Libre-Opinion: L'école du respect
Le débat sur les accommodements raisonnables et sur l'immigration qui a eu lieu au cours des derniers mois a permis aux Québécois d'exprimer un certain malaise identitaire. Beaucoup de Québécois ne se reconnaissent plus aujourd'hui dans le monde qui les entoure. Celui-ci apparaît plus confus, plus complexe, plus chaotique que jamais. La population a besoin de nouveaux repères pour retrouver son optimisme, sa confiance en elle-même et son destin tout en assumant sans complexe son identité.
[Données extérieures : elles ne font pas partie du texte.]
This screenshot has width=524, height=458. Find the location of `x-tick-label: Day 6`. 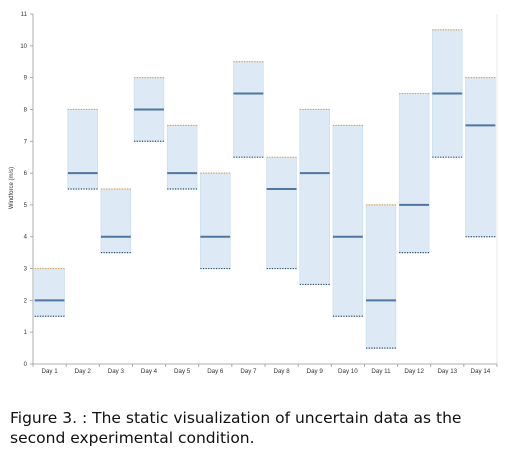

x-tick-label: Day 6 is located at coordinates (216, 372).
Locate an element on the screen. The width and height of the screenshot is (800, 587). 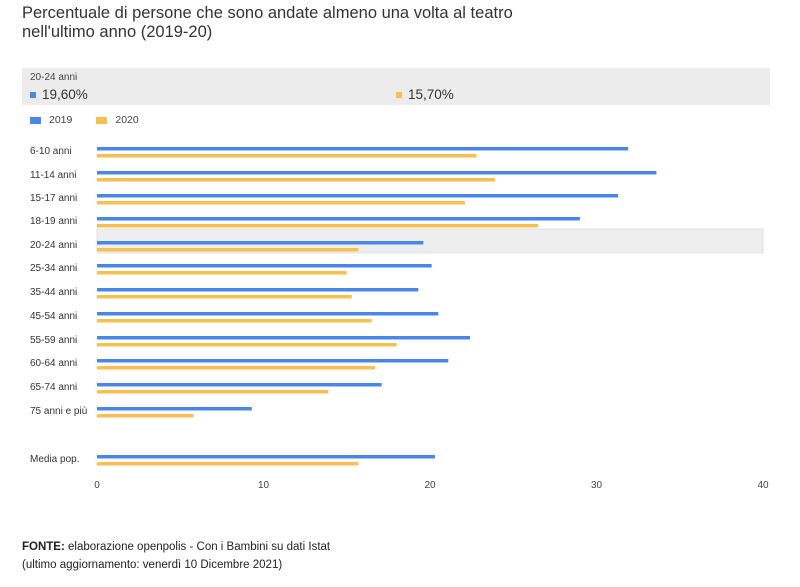
category-label: 11-14 anni is located at coordinates (54, 176).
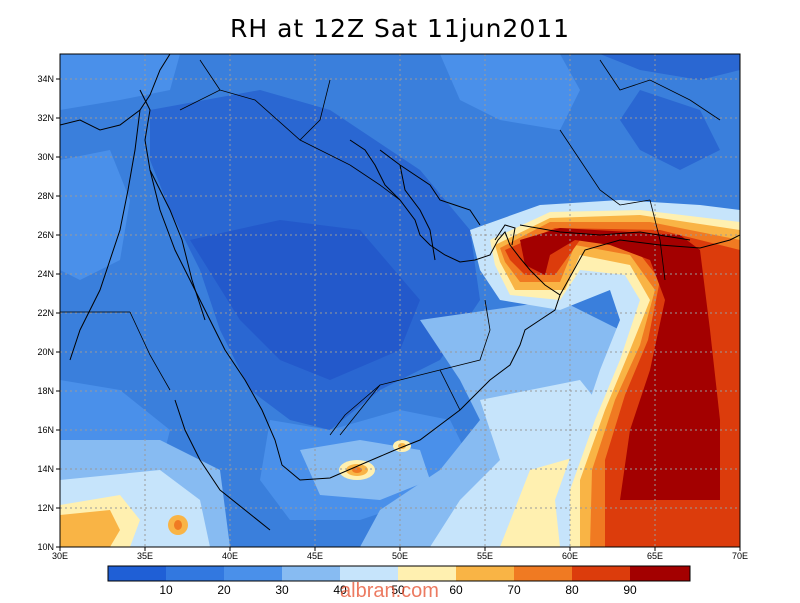 The width and height of the screenshot is (800, 603). What do you see at coordinates (572, 590) in the screenshot?
I see `colorbar-label: 80` at bounding box center [572, 590].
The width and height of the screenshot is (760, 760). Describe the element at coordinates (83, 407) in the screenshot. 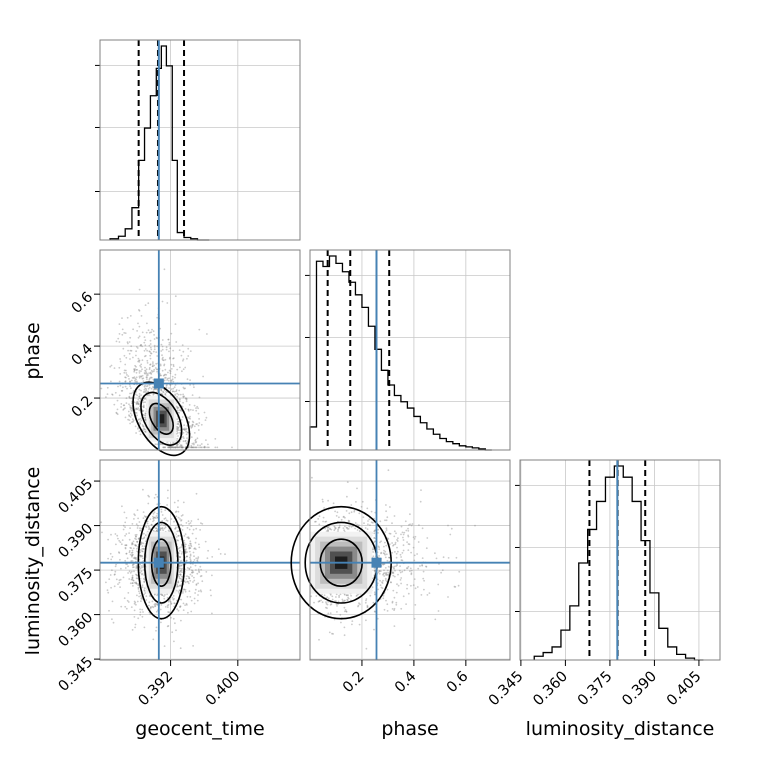

I see `ytick-label: 0.2` at that location.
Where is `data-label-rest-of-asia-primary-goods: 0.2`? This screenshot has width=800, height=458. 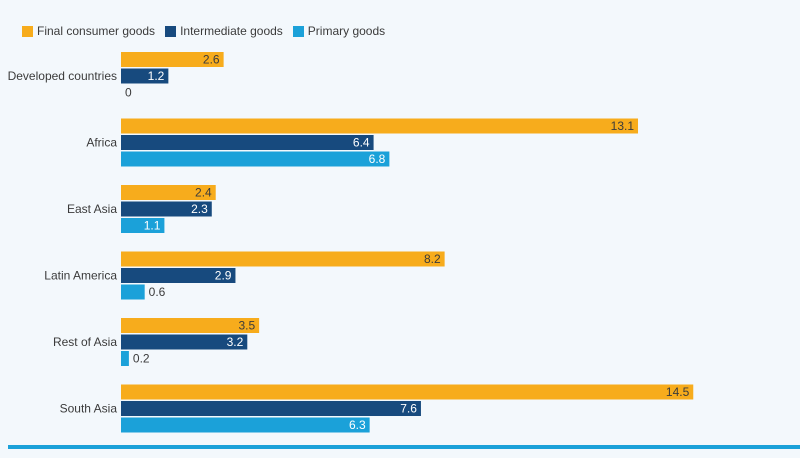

J'aimerais défendre la position voulant qu'une des causes de ce malaise identitaire provient de la relation trop souvent méfiante que nous entretenons avec nos institutions publiques et leurs représentants. Trop souvent, ceux-ci apparaissent comme des objets de moquerie sans qu'il y ait de véritables contreparties à cette irrévérence.Par conséquent, j'aimerais aussi défendre l'idée selon laquelle une solution à ce problème passe par l'enseignement du respect des institutions publiques. Cette forme particulière de respect est essentielle pour remédier au malaise identitaire ressenti par une grande part des membres de notre société. Il n'y a pas de sentiment d'appartenance à une communauté sans respect pour ses institutions publiques. Il ne s'agit pas de forcer les esprits à une obéissance aveugle mais de reconnaître à travers le système d'éducation le rôle positif que jouent les institutions publiques dans nos vies.
On m'objectera qu'il n'appartient pas aux professeurs d'éduquer au respect. Ce rôle revient à la famille. Cette affirmation n'est pas sans fondement. Qui d'autre que la famille ferait faire aux enfants l'expérience du respect? Il est vrai que celle-ci joue un rôle non négligeable, mais elle n'est pas exempte de défauts et ne peut pas accomplir toutes les formes d'éducation.
D'une part, on serait étonné de constater le nombre de jeunes qui ignorent l'existence même des règles les plus élémentaires du respect. D'autre part, il y a une forme de respect qu'il n'appartient pas à la famille d'enseigner: celle qu'on doit envers les institutions publiques. Malheureusement, en raison de la valorisation excessive de l'élève par rapport aux institutions publiques et de la défiance qu'ont une partie des professeurs envers celles-ci, cette forme de respect a été largement oubliée.
Depuis la Révolution tranquille, l'école a été au service du développement personnel de l'élève. Dans ce contexte où le professeur est réduit au rôle de simple accompagnateur, il ne reste plus rien de l'institution qu'il représente et incarne. Au mieux, elle est au service de l'élève, un simple instrument pour réaliser ses ambitions; au pire, elle n'existe pas, il en ignore tout. S'il est vrai qu'il fallait mettre l'élève au centre de l'école, on peut se demander aujourd'hui, avec le recul, si nous ne sommes pas allés trop loin dans cette voie et si le système d'éducation n'a pas trop contribué au développement de l'hyperindividualisme dans notre société et des effets pervers qui en découlent.
Le plus stupéfiant, c'est qu'une partie du corps professoral lui-même est incapable d'envisager sereinement son rapport aux institutions dont il fait partie. On peut comprendre que la génération élevée dans l'arbitraire de la religion et qui a bâti l'école moderne soit méfiante envers l'idée de respect des institutions publiques. À cette suspicion toute naturelle s'est ajoutée chez quelques-uns une foi aveugle envers l'idéologie néo-marxiste et syndicaliste selon laquelle l'État et ses institutions ne sont que des instruments au service du capitalisme. Dans ce contexte, il n'est pas étonnant que les nouvelles générations de professeurs et la société en général soient défiantes envers les institutions publiques ou ne soient pas sensibilisées au rôle positif que celles-ci jouent dans nos vies.
Il est temps aujourd'hui de refaire sereinement le débat sur l'enseignement du respect des institutions publiques. S'il n'y a pas assez de respect dans notre société, c'est d'abord, j'en suis convaincu, en partie la faute de l'école.
Il faut revaloriser le service de l'État chez les professeurs tout comme le respect des institutions publiques chez les élèves. Ce bref plaidoyer en faveur du respect doit aussi être l'occasion de s'interroger sur l'enseignement de la civilité et de la politesse à l'école. Il faut y réhabiliter la politesse, réhabiliter la courtoisie, réhabiliter la civilité et, pourquoi pas, même si le mot fâche, réhabiliter l'autorité. La salle de classe doit être un espace de civilisation et non pas un lieu de barbarie. La jeunesse du Québec ne mérite rien de moins pour préparer son avenir et pour s'épanouir avec confiance dans le monde de demain.